Lower risk for ischemic events and death outweigh risk for another bleeding event
TUESDAY, Oct. 29, 2019 (HealthDay News) — Patients who restart their blood thinners after a gastrointestinal bleed have a lower risk for dying within the next two years even though they have a higher risk for recurrent gastrointestinal bleeding, according to a study recently published in Alimentary Pharmacology and Therapeutics.
Carlos Sostres, M.D., from the Hospital Clínico Universitario Lozano Blesa in Zaragoza, Spain, and colleagues determined the rates of rebleeding, vascular events, and death in patients treated with antiplatelet or anticoagulant agents who developed major gastrointestinal bleeding.

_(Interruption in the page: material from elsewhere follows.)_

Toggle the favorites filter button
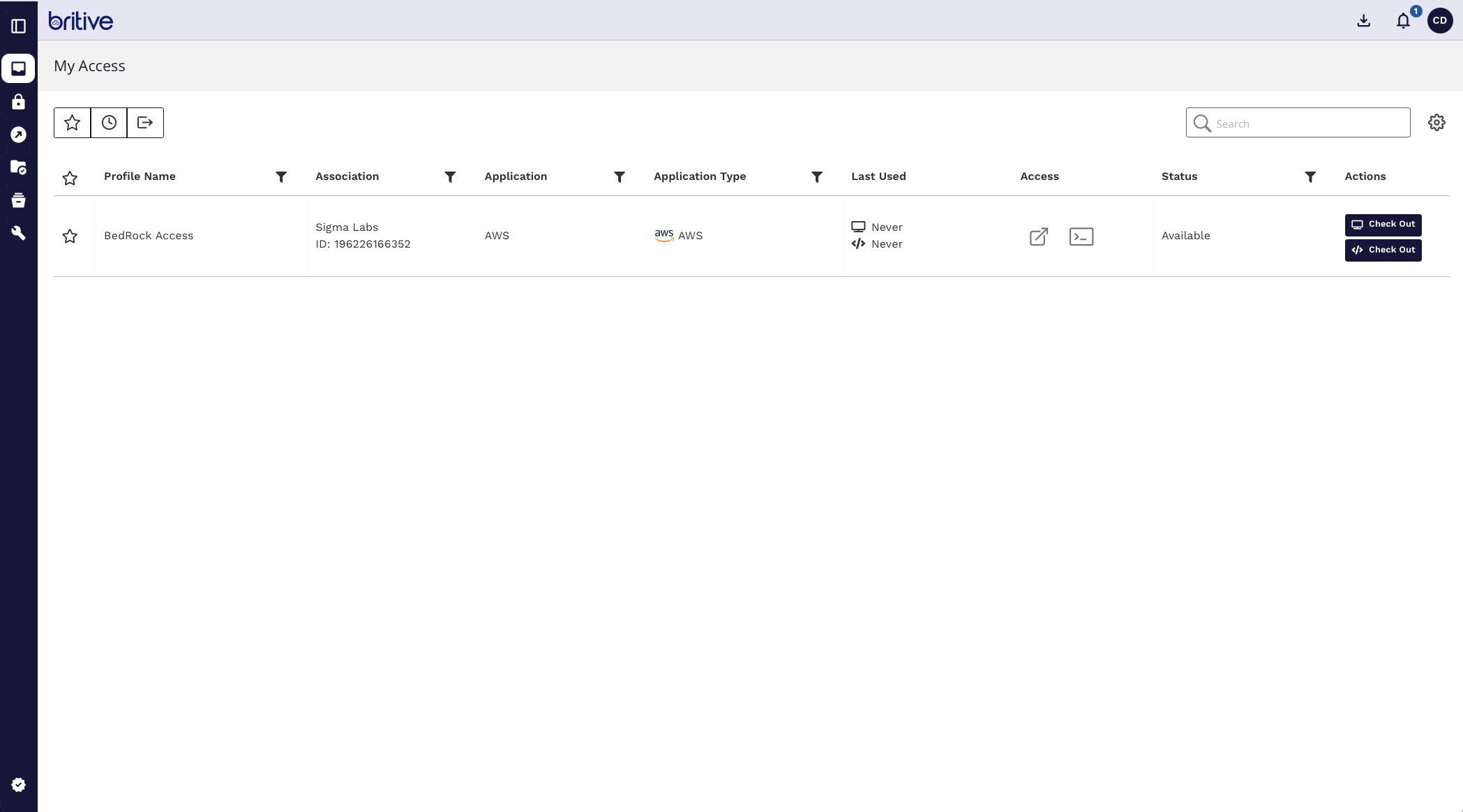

The researchers found that among 871 patients (mean age, 78.9 years), 38.9 percent used an anticoagulant agent, 52.5 percent used an antiplatelet agent, and 8.6 percent used both. The vast majority (93.1 percent) interrupted treatment after gastrointestinal bleeding, but 80.5 percent restarted therapy within 7.6 days. During a median follow-up of 24.9 months, resumption of both therapies was associated with a higher risk for rebleeding, lower risk for ischemic events or death, and a similar risk for upper and lower gastrointestinal events. A similar pattern of rebleeding was seen with resumption of therapy no more than seven days after bleeding. In patients treated with anticoagulant agents, rebleeding rates were higher than in patients taking antiplatelet agents (138.0 versus 99.0 events per 1,000 patient-years). In 61.8 percent of cases, the rebleeding location was identical.
“Our study provides information to balance the risks and benefits of the global management of these two pharmacological groups of drugs widely associated with increased gastrointestinal bleeding risk,” the authors write.
Several authors disclosed financial ties to the pharmaceutical industry.